Dataset excerpts:
○ ○ ○ ○ ○ ○ ○
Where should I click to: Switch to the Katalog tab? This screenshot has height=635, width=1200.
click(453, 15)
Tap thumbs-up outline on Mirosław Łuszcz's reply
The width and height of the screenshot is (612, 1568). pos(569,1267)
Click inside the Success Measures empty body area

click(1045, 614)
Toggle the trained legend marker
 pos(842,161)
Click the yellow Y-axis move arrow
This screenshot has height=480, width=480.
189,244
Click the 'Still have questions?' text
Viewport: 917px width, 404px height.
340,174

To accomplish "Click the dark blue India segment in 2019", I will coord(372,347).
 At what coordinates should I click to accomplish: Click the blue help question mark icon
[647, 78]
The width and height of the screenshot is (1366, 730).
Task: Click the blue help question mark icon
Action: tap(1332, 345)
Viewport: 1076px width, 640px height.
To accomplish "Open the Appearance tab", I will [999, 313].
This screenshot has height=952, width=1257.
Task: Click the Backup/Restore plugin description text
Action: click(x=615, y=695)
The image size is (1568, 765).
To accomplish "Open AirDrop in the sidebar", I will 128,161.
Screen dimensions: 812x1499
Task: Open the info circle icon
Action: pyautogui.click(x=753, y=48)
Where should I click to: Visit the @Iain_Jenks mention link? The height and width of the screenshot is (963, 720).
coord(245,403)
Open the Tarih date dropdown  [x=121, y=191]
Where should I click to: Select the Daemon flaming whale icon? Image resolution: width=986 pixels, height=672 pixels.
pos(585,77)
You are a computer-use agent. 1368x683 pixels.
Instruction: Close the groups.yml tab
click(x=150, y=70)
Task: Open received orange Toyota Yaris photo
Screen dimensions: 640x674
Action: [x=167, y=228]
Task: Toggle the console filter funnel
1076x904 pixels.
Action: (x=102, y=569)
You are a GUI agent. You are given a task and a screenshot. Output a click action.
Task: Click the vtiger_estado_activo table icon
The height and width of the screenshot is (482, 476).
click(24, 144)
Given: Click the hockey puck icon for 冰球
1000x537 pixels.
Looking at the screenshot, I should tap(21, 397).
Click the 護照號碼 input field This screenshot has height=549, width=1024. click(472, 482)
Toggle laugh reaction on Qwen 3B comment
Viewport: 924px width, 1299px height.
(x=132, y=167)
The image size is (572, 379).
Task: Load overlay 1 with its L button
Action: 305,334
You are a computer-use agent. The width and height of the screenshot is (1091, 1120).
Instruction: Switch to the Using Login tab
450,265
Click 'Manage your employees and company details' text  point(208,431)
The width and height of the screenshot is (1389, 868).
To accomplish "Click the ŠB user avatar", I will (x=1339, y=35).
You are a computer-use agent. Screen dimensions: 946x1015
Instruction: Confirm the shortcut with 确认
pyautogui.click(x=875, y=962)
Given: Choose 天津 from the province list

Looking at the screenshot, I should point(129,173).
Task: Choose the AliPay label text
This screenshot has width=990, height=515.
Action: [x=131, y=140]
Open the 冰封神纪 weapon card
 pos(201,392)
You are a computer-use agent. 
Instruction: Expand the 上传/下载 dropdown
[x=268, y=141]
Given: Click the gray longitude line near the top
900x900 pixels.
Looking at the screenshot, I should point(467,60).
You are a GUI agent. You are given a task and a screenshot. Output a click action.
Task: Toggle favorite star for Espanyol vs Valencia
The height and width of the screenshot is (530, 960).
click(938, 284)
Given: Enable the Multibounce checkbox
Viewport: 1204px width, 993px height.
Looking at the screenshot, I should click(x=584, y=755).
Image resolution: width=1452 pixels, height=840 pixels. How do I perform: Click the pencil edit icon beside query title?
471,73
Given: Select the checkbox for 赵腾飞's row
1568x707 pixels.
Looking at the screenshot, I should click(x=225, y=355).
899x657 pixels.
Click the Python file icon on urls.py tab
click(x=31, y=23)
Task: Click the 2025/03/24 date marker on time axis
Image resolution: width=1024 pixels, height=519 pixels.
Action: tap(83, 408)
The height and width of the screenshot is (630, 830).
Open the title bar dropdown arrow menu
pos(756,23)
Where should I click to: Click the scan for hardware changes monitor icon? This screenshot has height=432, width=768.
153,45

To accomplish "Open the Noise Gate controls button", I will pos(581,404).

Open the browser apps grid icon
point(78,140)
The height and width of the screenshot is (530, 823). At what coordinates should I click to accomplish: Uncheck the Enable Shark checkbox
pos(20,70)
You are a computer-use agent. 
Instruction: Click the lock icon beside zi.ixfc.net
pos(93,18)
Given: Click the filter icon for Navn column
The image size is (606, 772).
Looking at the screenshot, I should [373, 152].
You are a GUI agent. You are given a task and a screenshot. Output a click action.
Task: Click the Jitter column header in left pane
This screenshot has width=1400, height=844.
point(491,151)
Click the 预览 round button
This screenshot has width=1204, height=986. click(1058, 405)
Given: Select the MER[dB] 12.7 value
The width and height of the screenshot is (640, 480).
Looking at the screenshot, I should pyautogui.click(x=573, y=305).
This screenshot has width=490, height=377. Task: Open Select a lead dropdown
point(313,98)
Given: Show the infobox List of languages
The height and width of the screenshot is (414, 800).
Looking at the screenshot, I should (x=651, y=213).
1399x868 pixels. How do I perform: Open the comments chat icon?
○ ○ ○ ○ ○ ○ ○
The only acceptable answer is the full set of entries, repeated exactly.

Where should I click to: Switch to the Katalog tab? This screenshot has height=635, width=1200.
click(453, 15)
Tap thumbs-up outline on Mirosław Łuszcz's reply
The width and height of the screenshot is (612, 1568). pos(569,1267)
Click inside the Success Measures empty body area

click(1045, 614)
Toggle the trained legend marker
 pos(842,161)
Click the yellow Y-axis move arrow
This screenshot has height=480, width=480.
189,244
Click the 'Still have questions?' text
Viewport: 917px width, 404px height.
340,174

To accomplish "Click the dark blue India segment in 2019", I will coord(372,347).
 At what coordinates should I click to accomplish: Click the blue help question mark icon
[647, 78]
The width and height of the screenshot is (1366, 730).
Task: Click the blue help question mark icon
Action: tap(1332, 345)
Viewport: 1076px width, 640px height.
To accomplish "Open the Appearance tab", I will [999, 313].
This screenshot has height=952, width=1257.
Task: Click the Backup/Restore plugin description text
Action: click(x=615, y=695)
The image size is (1568, 765).
To accomplish "Open AirDrop in the sidebar", I will 128,161.
Screen dimensions: 812x1499
Task: Open the info circle icon
Action: pyautogui.click(x=753, y=48)
Where should I click to: Visit the @Iain_Jenks mention link? The height and width of the screenshot is (963, 720).
coord(245,403)
Open the Tarih date dropdown  [x=121, y=191]
Where should I click to: Select the Daemon flaming whale icon? Image resolution: width=986 pixels, height=672 pixels.
pos(585,77)
You are a computer-use agent. 1368x683 pixels.
Instruction: Close the groups.yml tab
click(x=150, y=70)
Task: Open received orange Toyota Yaris photo
Screen dimensions: 640x674
Action: [x=167, y=228]
Task: Toggle the console filter funnel
1076x904 pixels.
Action: (x=102, y=569)
You are a GUI agent. You are given a task and a screenshot. Output a click action.
Task: Click the vtiger_estado_activo table icon
The height and width of the screenshot is (482, 476).
click(24, 144)
Given: Click the hockey puck icon for 冰球
1000x537 pixels.
Looking at the screenshot, I should tap(21, 397).
Click the 護照號碼 input field This screenshot has height=549, width=1024. click(472, 482)
Toggle laugh reaction on Qwen 3B comment
Viewport: 924px width, 1299px height.
(x=132, y=167)
The image size is (572, 379).
Task: Load overlay 1 with its L button
Action: 305,334
You are a computer-use agent. The width and height of the screenshot is (1091, 1120).
Instruction: Switch to the Using Login tab
450,265
Click 'Manage your employees and company details' text  point(208,431)
The width and height of the screenshot is (1389, 868).
To accomplish "Click the ŠB user avatar", I will (x=1339, y=35).
You are a computer-use agent. Screen dimensions: 946x1015
Instruction: Confirm the shortcut with 确认
pyautogui.click(x=875, y=962)
Given: Choose 天津 from the province list

Looking at the screenshot, I should point(129,173).
Task: Choose the AliPay label text
This screenshot has width=990, height=515.
Action: [x=131, y=140]
Open the 冰封神纪 weapon card
 pos(201,392)
You are a computer-use agent. 
Instruction: Expand the 上传/下载 dropdown
[x=268, y=141]
Given: Click the gray longitude line near the top
900x900 pixels.
Looking at the screenshot, I should point(467,60).
You are a GUI agent. You are given a task and a screenshot. Output a click action.
Task: Toggle favorite star for Espanyol vs Valencia
The height and width of the screenshot is (530, 960).
click(938, 284)
Given: Enable the Multibounce checkbox
Viewport: 1204px width, 993px height.
Looking at the screenshot, I should click(x=584, y=755).
Image resolution: width=1452 pixels, height=840 pixels. How do I perform: Click the pencil edit icon beside query title?
471,73
Given: Select the checkbox for 赵腾飞's row
1568x707 pixels.
Looking at the screenshot, I should click(x=225, y=355).
899x657 pixels.
Click the Python file icon on urls.py tab
click(x=31, y=23)
Task: Click the 2025/03/24 date marker on time axis
Image resolution: width=1024 pixels, height=519 pixels.
Action: tap(83, 408)
The height and width of the screenshot is (630, 830).
Open the title bar dropdown arrow menu
pos(756,23)
Where should I click to: Click the scan for hardware changes monitor icon? This screenshot has height=432, width=768.
153,45

To accomplish "Open the Noise Gate controls button", I will pos(581,404).

Open the browser apps grid icon
point(78,140)
The height and width of the screenshot is (530, 823). At what coordinates should I click to accomplish: Uncheck the Enable Shark checkbox
pos(20,70)
You are a computer-use agent. 
Instruction: Click the lock icon beside zi.ixfc.net
pos(93,18)
Given: Click the filter icon for Navn column
The image size is (606, 772).
Looking at the screenshot, I should [373, 152].
You are a GUI agent. You are given a task and a screenshot. Output a click action.
Task: Click the Jitter column header in left pane
This screenshot has width=1400, height=844.
point(491,151)
Click the 预览 round button
This screenshot has width=1204, height=986. click(1058, 405)
Given: Select the MER[dB] 12.7 value
The width and height of the screenshot is (640, 480).
Looking at the screenshot, I should pyautogui.click(x=573, y=305).
This screenshot has width=490, height=377. Task: Open Select a lead dropdown
point(313,98)
Given: Show the infobox List of languages
The height and width of the screenshot is (414, 800).
Looking at the screenshot, I should (x=651, y=213).
1399x868 pixels. How do I perform: Open the comments chat icon?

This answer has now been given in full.